RECORDS Start Marker

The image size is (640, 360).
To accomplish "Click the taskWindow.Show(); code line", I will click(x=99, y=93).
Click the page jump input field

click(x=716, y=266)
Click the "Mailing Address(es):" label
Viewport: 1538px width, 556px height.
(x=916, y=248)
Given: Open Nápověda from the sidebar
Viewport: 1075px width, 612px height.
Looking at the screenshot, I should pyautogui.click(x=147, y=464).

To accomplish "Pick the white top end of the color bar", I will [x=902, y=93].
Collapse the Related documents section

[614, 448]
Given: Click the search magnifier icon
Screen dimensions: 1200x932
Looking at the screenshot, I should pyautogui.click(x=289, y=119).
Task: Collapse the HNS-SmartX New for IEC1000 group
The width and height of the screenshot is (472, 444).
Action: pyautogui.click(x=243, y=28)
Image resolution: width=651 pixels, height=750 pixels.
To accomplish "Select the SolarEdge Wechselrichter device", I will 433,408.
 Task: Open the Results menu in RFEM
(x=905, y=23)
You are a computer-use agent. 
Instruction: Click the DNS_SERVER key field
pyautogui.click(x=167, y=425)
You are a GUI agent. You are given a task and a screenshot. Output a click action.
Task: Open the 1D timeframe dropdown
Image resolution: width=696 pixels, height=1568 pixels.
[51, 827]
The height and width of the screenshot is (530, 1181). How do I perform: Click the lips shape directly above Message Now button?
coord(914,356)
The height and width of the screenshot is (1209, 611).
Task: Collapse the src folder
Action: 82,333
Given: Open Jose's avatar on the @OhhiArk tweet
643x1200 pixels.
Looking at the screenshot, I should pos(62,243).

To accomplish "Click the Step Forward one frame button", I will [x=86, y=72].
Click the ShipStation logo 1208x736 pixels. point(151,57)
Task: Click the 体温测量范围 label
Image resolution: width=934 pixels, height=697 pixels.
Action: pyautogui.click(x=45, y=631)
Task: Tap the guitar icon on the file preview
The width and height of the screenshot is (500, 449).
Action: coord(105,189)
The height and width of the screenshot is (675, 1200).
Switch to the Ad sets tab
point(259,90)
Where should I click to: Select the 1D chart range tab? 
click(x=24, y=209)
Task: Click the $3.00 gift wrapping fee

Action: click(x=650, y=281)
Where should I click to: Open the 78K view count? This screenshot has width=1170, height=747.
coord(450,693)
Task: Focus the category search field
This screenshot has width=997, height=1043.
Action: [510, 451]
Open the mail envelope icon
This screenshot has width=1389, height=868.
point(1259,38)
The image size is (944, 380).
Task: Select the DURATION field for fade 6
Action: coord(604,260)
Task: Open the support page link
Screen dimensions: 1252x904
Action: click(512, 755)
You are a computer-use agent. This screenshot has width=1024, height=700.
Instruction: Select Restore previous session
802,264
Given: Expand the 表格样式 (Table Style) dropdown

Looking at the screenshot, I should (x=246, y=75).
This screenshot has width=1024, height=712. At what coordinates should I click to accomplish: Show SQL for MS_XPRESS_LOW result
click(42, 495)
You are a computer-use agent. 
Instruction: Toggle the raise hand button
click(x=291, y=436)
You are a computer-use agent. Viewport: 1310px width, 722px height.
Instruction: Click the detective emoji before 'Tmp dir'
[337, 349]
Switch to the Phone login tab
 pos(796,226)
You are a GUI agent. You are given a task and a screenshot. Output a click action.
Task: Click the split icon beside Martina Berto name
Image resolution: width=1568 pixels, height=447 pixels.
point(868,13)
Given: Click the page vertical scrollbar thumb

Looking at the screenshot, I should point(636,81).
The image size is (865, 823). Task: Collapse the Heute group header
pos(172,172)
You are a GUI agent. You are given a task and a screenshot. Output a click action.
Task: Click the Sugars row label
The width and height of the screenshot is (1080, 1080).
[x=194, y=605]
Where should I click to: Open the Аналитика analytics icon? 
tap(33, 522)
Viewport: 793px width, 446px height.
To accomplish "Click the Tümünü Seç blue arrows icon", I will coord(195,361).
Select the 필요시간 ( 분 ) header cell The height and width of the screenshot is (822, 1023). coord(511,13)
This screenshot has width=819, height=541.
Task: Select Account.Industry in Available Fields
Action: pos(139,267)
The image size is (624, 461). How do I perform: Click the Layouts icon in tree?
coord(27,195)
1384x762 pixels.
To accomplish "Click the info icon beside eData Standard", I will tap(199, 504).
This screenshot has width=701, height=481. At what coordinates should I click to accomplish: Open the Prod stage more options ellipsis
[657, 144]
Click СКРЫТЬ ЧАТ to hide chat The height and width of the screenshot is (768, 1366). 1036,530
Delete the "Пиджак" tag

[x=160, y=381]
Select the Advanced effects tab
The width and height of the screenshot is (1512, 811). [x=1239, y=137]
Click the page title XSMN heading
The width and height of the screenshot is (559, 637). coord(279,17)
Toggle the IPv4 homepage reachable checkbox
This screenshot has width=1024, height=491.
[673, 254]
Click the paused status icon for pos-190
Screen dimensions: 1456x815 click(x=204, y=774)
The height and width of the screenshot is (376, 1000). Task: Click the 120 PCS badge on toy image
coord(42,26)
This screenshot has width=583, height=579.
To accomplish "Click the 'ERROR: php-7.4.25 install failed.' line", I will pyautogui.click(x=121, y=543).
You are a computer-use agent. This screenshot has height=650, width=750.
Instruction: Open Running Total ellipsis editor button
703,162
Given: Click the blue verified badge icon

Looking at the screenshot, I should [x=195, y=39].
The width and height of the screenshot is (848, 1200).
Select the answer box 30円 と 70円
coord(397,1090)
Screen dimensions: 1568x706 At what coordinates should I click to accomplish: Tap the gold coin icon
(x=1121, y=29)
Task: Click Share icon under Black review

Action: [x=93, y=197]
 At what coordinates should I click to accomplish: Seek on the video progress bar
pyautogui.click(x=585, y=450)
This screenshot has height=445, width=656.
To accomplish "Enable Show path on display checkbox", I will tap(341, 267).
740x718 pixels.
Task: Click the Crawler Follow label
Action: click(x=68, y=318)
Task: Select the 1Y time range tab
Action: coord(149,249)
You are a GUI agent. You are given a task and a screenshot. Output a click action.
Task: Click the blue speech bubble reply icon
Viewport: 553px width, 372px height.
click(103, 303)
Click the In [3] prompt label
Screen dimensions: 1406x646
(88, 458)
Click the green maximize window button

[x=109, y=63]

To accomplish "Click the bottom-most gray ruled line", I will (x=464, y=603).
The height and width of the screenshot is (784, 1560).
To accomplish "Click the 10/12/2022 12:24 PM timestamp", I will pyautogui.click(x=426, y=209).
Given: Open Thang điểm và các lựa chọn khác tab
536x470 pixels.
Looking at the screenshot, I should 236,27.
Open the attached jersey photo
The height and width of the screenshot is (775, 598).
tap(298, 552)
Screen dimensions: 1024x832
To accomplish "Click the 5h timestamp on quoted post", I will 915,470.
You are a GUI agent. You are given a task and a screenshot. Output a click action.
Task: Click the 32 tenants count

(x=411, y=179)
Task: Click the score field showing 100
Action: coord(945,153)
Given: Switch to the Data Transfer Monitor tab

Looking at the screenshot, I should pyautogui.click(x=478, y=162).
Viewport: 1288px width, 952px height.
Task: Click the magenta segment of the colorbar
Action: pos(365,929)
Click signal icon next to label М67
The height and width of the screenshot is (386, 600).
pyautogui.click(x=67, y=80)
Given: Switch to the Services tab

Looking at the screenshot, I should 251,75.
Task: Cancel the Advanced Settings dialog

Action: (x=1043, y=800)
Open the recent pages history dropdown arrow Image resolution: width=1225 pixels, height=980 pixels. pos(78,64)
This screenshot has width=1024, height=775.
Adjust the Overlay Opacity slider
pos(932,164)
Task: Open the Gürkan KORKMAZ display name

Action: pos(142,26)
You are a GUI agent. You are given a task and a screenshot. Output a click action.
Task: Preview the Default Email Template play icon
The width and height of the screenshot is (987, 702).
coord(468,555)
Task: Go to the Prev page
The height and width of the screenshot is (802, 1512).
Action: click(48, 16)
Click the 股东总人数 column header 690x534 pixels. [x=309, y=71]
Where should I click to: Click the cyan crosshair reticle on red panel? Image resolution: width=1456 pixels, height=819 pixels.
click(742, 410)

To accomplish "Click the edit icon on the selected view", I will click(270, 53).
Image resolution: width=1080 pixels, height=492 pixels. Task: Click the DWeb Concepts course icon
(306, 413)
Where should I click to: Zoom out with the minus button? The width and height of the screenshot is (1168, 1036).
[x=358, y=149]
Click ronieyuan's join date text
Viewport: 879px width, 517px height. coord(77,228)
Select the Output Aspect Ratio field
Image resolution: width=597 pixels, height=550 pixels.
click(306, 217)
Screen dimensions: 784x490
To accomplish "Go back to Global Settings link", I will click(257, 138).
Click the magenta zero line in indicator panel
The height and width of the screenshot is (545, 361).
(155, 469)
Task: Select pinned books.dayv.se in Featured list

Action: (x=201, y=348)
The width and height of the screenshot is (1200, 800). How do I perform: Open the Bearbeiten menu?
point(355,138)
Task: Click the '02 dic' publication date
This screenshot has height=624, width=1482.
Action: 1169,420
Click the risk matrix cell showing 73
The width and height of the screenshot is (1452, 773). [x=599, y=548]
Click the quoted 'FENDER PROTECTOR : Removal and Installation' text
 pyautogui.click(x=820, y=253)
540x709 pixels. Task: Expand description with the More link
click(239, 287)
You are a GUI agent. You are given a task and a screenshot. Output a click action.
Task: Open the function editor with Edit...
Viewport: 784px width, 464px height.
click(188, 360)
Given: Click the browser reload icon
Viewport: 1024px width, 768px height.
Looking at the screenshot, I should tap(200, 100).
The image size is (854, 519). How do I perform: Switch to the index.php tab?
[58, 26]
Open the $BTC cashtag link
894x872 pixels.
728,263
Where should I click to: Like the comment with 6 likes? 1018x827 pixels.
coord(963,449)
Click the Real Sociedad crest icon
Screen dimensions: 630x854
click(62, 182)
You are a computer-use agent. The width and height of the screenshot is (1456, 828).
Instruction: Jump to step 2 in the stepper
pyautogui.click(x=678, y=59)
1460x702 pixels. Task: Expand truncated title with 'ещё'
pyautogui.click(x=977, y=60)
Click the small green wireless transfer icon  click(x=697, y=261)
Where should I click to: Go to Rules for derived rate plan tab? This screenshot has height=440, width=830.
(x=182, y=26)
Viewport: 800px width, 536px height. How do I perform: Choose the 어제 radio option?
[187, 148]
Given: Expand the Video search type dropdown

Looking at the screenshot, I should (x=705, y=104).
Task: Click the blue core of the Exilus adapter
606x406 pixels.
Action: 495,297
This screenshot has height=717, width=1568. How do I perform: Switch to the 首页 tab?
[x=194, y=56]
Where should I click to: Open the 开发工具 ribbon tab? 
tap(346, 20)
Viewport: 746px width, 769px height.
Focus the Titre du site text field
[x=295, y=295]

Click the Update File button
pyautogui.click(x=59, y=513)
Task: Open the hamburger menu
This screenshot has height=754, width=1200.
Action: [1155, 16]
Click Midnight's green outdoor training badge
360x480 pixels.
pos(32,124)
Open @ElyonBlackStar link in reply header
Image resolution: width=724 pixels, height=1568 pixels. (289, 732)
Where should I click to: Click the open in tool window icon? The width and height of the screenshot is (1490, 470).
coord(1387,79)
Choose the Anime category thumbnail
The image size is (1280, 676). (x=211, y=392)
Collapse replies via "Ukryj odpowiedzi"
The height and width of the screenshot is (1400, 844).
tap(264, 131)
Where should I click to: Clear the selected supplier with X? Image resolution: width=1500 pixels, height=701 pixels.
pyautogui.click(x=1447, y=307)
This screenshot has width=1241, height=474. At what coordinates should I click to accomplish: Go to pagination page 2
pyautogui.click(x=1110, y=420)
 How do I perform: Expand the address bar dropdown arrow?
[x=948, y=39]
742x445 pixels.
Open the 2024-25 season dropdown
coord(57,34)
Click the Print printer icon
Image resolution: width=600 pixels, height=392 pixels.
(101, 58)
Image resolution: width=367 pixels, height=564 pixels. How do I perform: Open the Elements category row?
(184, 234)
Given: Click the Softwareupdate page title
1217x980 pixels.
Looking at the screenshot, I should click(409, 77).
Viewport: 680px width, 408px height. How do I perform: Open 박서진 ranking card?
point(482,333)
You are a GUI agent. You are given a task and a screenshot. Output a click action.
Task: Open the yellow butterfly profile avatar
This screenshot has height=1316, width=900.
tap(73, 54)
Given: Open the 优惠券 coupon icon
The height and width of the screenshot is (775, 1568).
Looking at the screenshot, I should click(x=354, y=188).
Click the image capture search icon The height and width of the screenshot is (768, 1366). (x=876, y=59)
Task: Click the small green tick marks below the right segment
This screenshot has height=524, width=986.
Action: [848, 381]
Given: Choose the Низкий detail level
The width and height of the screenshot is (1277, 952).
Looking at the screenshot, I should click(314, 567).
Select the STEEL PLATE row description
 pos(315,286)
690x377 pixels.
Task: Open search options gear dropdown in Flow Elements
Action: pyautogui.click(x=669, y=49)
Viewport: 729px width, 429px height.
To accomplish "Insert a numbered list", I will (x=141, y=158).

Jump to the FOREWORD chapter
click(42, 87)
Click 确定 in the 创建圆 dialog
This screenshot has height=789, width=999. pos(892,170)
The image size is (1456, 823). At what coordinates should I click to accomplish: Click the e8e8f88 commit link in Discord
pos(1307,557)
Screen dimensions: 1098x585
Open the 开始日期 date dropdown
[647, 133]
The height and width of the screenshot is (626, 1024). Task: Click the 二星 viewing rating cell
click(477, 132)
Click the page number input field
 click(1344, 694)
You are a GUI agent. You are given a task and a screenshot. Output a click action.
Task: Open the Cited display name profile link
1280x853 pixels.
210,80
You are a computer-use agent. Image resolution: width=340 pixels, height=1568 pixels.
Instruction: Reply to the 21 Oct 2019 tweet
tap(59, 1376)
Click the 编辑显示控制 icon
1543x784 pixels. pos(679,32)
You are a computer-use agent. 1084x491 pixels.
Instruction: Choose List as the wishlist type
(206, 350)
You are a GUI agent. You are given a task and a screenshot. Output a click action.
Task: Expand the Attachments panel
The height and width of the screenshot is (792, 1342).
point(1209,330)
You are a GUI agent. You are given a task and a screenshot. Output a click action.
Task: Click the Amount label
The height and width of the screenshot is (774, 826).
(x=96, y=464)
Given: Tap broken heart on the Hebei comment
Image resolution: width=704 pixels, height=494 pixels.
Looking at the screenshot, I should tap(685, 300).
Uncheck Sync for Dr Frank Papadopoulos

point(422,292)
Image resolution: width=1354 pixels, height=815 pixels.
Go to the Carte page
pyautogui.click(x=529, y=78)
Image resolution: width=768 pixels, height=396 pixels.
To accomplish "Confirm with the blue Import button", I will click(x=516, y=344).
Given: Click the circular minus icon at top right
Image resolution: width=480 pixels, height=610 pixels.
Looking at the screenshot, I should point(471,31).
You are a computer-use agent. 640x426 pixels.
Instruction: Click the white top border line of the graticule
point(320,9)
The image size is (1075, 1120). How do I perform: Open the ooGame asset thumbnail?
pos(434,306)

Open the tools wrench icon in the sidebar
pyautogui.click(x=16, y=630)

RECORDS End Marker

EXERCISE REQUIREMENTS —
Where the word "avatar" occurs in a line of the records, copy that line.

PROBLEM SOLUTION —
Given: Open Jose's avatar on the @OhhiArk tweet
Task: Open the yellow butterfly profile avatar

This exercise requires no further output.